Yeah, reverting an LV that is in use (either mounted or by a VM) will prevent the snapshot from being reverted. However, shutting down the VM should resolve that .... unless some other process on the system is accessing LVs?

With the virtual machine shutoff completely... I Tried mounting the LVM server image into a folder. Failed, says already mounted. Tried un mounting with umount. Says not mounted.
Something is preventing the /dev/vg/img from being released. Thus snap shot revert never completes. Also tried un mounting /dev/mapper/vg-image and tried un mounting /dev/mapper/dm-# and tried un mounting ../dm-#. Cant not find what has the LVM img locked as busy.
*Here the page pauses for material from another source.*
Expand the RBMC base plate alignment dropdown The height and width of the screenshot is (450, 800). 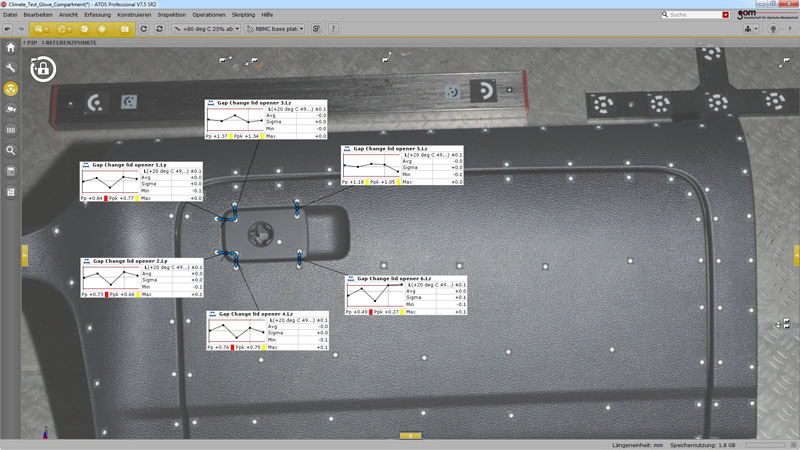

Try running the command fuser /dev/vg/img

That should tell you what process is using the device, if any.

I've completely started over with LVM. Formatted, recreated volume group. Had Cloudmin create Ubuntu 14.04 instance. - Works fine. Shows up in LV manager. Created snapshot. Ran apt-get update - snapshot showed 20% usage. Ran apt-get upgrade - snapshot showed 95% usage. Deleted snapshot via cloudmin resources. Rebooted. Apt-get update still shows up to date and no new updates. It should show new updates again.(correction, this is the correct result-note below). Created new snapshot. Ran apt-get dist-upgrade - snapshot showed 70% usage. "Reverted" via cloudmin resources snapshot tool. Rebooted Ran apt-get dist-upgrade - still shows all up to date. Tried creating another snapshot - shows "Creating snapshot of system lvmtest.hostinglz.com .. .. failed : Snapshots of an origin that has a merging snapshot is not supported"

So deleting the snapshot deletes it. Reverting a snapshot never completes, gives above error.

sudo fuser /dev/vg1/img - shows nothing using it.

sudo fuser /dev/vg1/img.snap - show nothing using it.

Boot the VM back up and fuser shows the process ID in use.

After some reading, in LVM2 the original img is modified, (but the original bits are copied to the snapshot then changed on the original img.) So deleting a snapshot "commits" all changes because they have already occurred with the original image and you've just deleted the backup bits by deleting the snapshot. That fits with what I saw above in my test.

Reverting to an LVM2 snapshot is telling it to put the old bits from the snapshot back onto the original img. Essentially reverting it back to the date of the snapshot. But it wont complete. Going to try and run a snap/revert via lvm manager and see what happens. ......

EDIT: After several revert attempts on a cloudmin img, it wont complete via cmd line or via the VM resources, or via webmin LVM manager. So its not a webmin/cloudmin thing I dont think. Something is preventing the image from completing the revert upon reboot of the image. And fuser shows no process ID in use when the VM is shutdown.

If even reverting a snapshot from the command line doesn't work, there isn't much Cloudmin can do unfortunately :-( You may have to bring this up with LVM or Debian developers.